After the walk to Hampstead he wrote:—
"Yesterday, Sunday, I went on a long walk to Hampstead with several artists who live close together, and I never met seven more agreeable and more gentlemanly men; I enjoyed our conversation extremely. George Leslie and I got some lunch at the inn and walked back together.
"Calderon's studio that I saw a few days ago is richly tapestried and very lofty; it is quite as fine as that of Millais. It seems Leighton has built himself a studio forty feet long. Mr. Barlow, the engraver, has a fine studio attached to the one you saw him in, and far larger. All these artists complain of nothing but the too great prosperity of the profession in these days; they tell me an artist's life is a princely one now. They live and dress like gentlemen, and their daughters might be 'clothed in scarlet.'
"The reason for my staying in London longer than I intended is the time I have spent in society—a thing I certainly shall never do again— because I go to bed so late, always after twelve, whereas if I were not in society I should go to bed at nine or ten, and keep my strength up easily. Another thing I am sure of is that, on the whole, the advantages of being isolated, as I am at Pré-Charmoy, counterbalance and more than counterbalance the disadvantages. I certainly would not, if I could, have a house in London; the loss of time is awful. The only good in it for a painter is that the dealers are always after him for pictures as soon as he succeeds.

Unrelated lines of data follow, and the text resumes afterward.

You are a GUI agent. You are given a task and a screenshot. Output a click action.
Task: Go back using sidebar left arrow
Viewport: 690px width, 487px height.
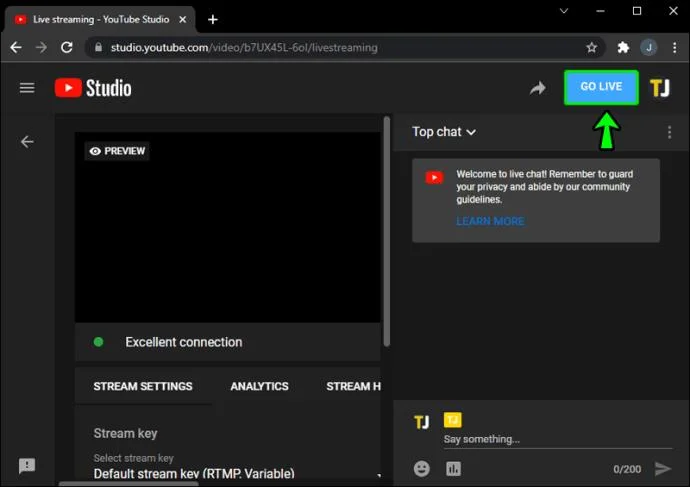[x=27, y=142]
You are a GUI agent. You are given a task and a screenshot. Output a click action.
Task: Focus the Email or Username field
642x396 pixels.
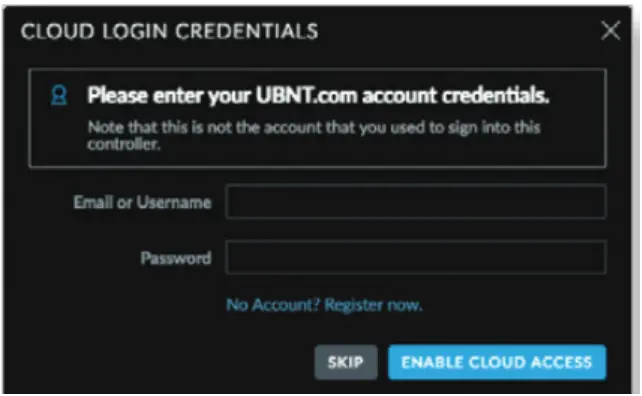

"Mind you have a man from the farm to sleep in the house every night. It would be well for him to have the gun loaded, only take care the children don't get at it. My health is still tolerably good, sufficiently so for me to get easily through what I have to do."
But the next news was far from being so satisfactory.
"J'ai des nouvelles de West Lodge qui sont vraiment tristes. Anne est accouchée prématurément, et l'enfant—une fille—est morte après avoir vécu deux nuits et un jour. On l'a baptisée Annie Jane Hamerton Gould. Anne est dans un état de faiblesse tel qu'on n'espère pas la conserver au-delà de quelques semaines, et mon pauvre oncle est dans l'île de Wight avec elle, où tout cela se passe. La tante Susan, de son côté, est malade d'une fièvre gastrique—maladie bien dangereuse, comme tu sais; elle a pu m'écrire quelques mots au crayon; elle se trouve un peu mieux, ce qui me fait espérer que probablement sa bonne constitution triomphera du mal. Je voudrais aller la voir de suite, mais je suis tellement retenu par mon travail; et puis le bon arrangement de ce travail et son heureux succès m'avaient fait regagner un peu ma sérénité d'esprit, et maintenant je souffre de nouveau pour mon oncle et ma tante. Vraiment c'est pénible d'être là avec son dernier enfant qui s'en va si vite. Si encore la pauvre petite avait vécu, mon oncle aurait eu une fille peur remplacer les siennes, car il faut bien parler d'Anne comme d'une personne morte.
"Je me félicite des résultats de mon nouveau système: je me lève de fort bonne heure, j'ai fini dans l'Académie à 10 h. 1/2; alors je fais une course, et immédiatement après je me rends au Musée où je déjeune. On y déjeune très bien et pas cher; tu comprends que c'est pour les gens de lettres qui travaillent à la bibliothèque. Je rentre ici à six heures, et le soir je me promène un peu au jardin, ou sur l'eau; après quoi j'écris à la petite femme chérie et je me couche. Aujourd'hui, comme hier, j'ai étudié et décrit dix tableaux et dix planches. Je crois que mes notes sur les aquafortistes iront plus vite que je ne l'avais espéré. J'ai déjà terminé Claude, Salvator, Wilkie, Geddes, Ruysdaël, Paul Potter. J'arriverai à ma vingtaine si ma santé se maintient pendant tout mon séjour. Je réserve le samedi et le dimanche à Kew pour écrire ou dessiner.
"Je m'étonne du mauvais de certains aqua-fortistes célèbres. Dans toute l'oeuvre de Ruysdaël je ne trouve que deux bonnes planches, et encore si elles étaient publiées dans l'ouvrage de la Société Française, je les trouverais peut-être mauvaises. Dans Salvator il y en a également deux ou trois bonnes. L'oeuvre de Claude est belle en somme, avec plusieurs mauvaises choses toutefois.
"Adieu, petite chérie, le temps de mon exil diminue, et alors je te reverrai, toi et les enfants."